Contemporary Indigenous mental health research is beginning to address the collective, complex trauma experienced over generations and to contextualize Indigenous health within the legacy of colonization. However, in practice, dominant counselling models in Canada neglect Indigenous perspectives that value holism, spirituality, relationality, and connection to the natural world. This is something that Goodwill and the other researchers want to change.

Their paper reviewed 11 studies of culturally relevant trauma interventions within Canadian Indigenous communities, all of which integrated Western and Indigenous approaches, although levels of integration varied. Several took place on reserves, and many included facilitation by traditional healers and Elders, alongside counsellors. Indigenous healing practices included the Medicine Wheel, sharing circles, Sweat Lodge ceremonies, smudging, drumming, the use of sacred bundles, and the guidance of traditional healers and Elders. One featured a traditional Peruvian ayahuasca ceremony to relieve stress and promote healing.

In all of the studies participants reported a strengthening of their Indigenous identity as a result of the intervention, which was central to healing. The collective aspect of interventions such as healing circles and the relationships with counsellors, traditional healers, and other participants helped participants develop trust in the process, trust in themselves and connection to others. One of the keys to culturally appropriate trauma intervention was an increased understanding of historical trauma alongside an improved sense of personal empowerment and self-determination. Connection to spirituality was identified as another key aspect of effective intervention.

“The inclusion of spirituality was the most consistent find, it is a common universal in this study,” notes Goodwill. “So was the education related to colonization and understanding the origin of trauma. Understanding what happened is essential to trauma repair.”

The researchers acknowledge the urgent need to expand trauma services within Indigenous communities, and stress these services need to be based on research establishing their therapeutic effectiveness. At the same time, Indigenous communities are requesting interventions that are culturally appropriate and grounded.

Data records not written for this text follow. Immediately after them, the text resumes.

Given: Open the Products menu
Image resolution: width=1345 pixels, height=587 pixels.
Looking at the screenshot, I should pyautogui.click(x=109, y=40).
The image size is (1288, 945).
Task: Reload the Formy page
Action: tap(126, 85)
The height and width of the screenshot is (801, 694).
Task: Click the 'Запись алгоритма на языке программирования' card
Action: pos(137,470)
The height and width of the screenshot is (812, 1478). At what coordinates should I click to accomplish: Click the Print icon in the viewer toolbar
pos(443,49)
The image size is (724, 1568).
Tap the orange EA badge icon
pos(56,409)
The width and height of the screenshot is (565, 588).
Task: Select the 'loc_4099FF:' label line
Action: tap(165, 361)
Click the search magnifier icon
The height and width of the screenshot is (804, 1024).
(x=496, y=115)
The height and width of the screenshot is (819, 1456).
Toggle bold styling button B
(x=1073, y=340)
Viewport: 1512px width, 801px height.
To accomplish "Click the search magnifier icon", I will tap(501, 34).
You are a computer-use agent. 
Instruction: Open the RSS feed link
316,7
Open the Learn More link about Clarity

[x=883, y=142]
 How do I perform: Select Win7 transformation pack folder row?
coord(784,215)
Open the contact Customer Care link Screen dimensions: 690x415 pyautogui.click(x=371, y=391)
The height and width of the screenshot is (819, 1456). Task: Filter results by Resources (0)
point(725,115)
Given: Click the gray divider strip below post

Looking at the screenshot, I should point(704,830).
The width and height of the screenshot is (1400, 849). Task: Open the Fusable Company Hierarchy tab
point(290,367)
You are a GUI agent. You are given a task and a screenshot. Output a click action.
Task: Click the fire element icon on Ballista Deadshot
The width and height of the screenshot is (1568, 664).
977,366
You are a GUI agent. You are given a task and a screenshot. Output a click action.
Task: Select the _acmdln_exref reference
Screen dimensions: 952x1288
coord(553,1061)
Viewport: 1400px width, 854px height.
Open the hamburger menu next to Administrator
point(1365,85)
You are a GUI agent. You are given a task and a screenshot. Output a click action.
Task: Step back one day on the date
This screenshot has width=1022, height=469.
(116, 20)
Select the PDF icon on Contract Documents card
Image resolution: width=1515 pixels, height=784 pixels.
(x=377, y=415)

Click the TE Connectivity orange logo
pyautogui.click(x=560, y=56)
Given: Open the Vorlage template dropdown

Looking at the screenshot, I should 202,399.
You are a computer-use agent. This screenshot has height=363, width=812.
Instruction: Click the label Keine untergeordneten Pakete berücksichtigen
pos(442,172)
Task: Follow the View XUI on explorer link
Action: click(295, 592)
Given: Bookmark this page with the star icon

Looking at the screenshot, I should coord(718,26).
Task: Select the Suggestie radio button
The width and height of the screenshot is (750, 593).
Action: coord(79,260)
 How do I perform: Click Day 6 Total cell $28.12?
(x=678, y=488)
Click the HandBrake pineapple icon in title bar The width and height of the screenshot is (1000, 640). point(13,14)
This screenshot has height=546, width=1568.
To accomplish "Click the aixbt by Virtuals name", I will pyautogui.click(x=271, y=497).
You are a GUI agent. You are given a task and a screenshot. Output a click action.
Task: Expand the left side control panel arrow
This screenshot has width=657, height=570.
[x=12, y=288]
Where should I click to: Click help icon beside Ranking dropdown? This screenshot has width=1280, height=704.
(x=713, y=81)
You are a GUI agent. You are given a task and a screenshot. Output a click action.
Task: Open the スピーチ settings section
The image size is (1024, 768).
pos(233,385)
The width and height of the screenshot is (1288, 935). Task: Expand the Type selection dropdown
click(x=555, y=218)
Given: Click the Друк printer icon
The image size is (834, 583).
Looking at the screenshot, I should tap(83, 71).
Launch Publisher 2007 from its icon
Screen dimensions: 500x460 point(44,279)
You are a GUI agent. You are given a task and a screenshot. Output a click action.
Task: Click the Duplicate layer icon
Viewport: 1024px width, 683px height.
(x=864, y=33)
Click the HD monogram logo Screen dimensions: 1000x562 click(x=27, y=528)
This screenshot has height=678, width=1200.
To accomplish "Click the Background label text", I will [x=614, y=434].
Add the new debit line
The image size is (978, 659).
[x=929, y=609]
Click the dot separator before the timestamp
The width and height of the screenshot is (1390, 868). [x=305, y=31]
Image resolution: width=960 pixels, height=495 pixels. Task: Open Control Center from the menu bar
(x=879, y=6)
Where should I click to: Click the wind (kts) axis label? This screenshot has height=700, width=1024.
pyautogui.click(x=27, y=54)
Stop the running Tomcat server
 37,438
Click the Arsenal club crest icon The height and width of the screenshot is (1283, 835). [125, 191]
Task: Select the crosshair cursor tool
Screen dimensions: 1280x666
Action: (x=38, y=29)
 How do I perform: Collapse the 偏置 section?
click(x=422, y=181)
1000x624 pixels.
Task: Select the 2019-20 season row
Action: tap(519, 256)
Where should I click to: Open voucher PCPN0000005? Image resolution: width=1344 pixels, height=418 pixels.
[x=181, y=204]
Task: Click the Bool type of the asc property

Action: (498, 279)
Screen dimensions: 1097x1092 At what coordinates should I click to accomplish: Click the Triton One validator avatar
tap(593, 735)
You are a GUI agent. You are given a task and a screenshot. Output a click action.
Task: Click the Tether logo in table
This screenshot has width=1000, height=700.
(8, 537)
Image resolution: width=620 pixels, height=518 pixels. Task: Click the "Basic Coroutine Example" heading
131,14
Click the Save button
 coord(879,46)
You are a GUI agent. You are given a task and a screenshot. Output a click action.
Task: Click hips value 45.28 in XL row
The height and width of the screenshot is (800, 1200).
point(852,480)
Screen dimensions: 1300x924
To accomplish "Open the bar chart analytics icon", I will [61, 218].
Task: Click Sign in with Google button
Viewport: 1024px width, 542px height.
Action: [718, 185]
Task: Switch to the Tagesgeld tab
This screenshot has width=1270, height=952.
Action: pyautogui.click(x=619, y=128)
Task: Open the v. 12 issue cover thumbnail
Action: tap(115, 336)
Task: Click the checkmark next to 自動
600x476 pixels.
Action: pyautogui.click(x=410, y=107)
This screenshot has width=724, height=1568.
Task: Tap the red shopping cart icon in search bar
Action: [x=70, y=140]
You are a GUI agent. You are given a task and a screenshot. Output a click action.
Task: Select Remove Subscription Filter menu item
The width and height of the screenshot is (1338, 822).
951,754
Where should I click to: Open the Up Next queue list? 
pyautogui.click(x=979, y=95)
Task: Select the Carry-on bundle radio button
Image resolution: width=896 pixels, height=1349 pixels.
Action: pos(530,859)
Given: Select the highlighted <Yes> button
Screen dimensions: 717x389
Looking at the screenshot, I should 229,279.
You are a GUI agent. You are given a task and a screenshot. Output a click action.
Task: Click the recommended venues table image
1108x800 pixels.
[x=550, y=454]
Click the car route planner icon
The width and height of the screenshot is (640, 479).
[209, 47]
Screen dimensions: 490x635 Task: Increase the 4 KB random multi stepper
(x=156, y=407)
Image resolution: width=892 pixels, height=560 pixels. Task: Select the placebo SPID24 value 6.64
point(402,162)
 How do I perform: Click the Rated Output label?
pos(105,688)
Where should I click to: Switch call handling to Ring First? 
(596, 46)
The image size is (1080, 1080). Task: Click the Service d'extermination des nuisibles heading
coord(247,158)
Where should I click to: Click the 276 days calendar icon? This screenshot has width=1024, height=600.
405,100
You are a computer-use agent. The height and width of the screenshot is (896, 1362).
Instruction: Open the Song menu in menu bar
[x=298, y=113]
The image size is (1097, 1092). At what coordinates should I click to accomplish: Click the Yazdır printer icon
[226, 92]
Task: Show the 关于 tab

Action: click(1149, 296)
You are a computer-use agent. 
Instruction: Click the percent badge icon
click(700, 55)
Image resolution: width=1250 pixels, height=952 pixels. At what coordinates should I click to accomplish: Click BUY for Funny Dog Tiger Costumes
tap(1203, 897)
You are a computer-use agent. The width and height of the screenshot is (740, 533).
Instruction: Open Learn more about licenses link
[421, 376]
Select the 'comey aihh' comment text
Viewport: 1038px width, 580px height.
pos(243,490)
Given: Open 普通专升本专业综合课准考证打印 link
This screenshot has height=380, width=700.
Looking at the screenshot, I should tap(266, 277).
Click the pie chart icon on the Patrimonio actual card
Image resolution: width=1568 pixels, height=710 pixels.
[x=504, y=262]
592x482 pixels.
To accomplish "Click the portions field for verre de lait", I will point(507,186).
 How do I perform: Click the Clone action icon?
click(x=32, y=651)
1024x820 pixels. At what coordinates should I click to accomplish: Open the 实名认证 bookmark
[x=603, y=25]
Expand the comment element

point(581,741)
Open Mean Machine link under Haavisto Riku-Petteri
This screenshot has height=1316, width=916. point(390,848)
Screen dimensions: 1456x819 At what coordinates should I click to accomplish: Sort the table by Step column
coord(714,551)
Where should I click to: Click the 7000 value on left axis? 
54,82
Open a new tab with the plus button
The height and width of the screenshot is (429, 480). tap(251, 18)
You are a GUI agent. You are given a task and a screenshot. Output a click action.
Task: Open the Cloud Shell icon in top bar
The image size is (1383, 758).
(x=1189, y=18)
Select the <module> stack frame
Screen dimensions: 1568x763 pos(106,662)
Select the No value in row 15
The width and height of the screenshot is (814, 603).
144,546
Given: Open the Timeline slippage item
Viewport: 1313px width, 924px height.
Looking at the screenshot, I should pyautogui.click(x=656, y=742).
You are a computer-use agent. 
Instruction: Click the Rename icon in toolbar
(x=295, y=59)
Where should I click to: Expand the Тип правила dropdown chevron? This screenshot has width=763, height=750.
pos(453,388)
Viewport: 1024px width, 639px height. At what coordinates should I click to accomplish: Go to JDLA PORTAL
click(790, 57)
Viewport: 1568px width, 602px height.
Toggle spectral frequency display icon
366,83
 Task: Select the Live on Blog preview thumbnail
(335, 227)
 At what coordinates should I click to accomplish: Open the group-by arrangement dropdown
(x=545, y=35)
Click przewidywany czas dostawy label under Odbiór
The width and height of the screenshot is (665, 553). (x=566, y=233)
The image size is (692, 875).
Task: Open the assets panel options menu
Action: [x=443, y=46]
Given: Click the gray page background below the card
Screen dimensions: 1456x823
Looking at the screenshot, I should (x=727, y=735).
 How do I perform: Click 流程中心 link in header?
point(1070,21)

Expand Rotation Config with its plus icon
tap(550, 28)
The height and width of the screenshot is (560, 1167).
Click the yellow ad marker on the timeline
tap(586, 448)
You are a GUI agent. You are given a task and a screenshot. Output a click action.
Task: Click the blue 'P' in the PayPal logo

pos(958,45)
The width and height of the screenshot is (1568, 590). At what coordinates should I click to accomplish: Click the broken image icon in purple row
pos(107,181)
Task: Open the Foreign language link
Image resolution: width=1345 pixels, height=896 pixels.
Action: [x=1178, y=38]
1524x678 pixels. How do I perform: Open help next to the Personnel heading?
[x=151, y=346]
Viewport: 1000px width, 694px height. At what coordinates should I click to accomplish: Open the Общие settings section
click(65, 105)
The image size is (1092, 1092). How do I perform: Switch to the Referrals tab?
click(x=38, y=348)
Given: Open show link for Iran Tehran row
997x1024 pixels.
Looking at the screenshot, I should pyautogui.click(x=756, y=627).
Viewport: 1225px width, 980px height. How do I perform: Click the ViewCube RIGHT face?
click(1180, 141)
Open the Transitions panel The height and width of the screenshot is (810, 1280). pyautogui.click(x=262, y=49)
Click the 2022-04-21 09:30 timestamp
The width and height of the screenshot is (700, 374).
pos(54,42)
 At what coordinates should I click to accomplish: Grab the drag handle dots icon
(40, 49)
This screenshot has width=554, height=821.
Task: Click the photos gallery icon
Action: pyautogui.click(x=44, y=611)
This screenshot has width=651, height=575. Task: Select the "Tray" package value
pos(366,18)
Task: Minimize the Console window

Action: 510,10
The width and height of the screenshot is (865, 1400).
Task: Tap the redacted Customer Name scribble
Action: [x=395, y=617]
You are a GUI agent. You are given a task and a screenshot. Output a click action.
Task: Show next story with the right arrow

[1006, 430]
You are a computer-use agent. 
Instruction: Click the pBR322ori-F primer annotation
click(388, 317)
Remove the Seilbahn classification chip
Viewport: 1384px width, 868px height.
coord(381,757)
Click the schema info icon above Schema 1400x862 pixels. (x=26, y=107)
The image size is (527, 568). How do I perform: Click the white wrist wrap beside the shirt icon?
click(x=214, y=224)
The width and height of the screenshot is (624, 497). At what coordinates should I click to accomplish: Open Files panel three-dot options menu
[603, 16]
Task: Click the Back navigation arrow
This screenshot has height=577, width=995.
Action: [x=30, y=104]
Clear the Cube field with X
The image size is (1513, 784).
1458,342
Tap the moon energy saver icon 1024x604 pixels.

Goodwill recognizes that bringing Indigeneity into psychology and prioritizing the mental health needs identified by Indigenous communities requires practitioners with vision in the academy as well as in the community.

“We need to increase the number of Indigenous scholars and psychologists in Canada that can take on this work, that can integrate psychotherapy with ceremonial practices to repair trauma,” she says. “As part of my course work and because of my background, I am able to teach Anishinaabe caregiving and to indigenize my teaching methods by using what I know.

For example, if you visit an Anishinaabe community, you are welcomed and respected, and this relates to our original law, and our creation story. In my teaching and in my practice I model an approach to care that is intentional with a deep Anishinaabe caregiving ethic. There is a qualitative difference in this type of counselling – presence, connection, relationality and caregiving.

“It is such a good quality of education for our students. We want to support the next generation of therapists that can thrive in the field – plus we really want expand and promote out work.”

“Communities are ready for this – and as an engaged university we want to be ready to meet that need.”

The researchers acknowledge the generous support of the Vancouver Foundation.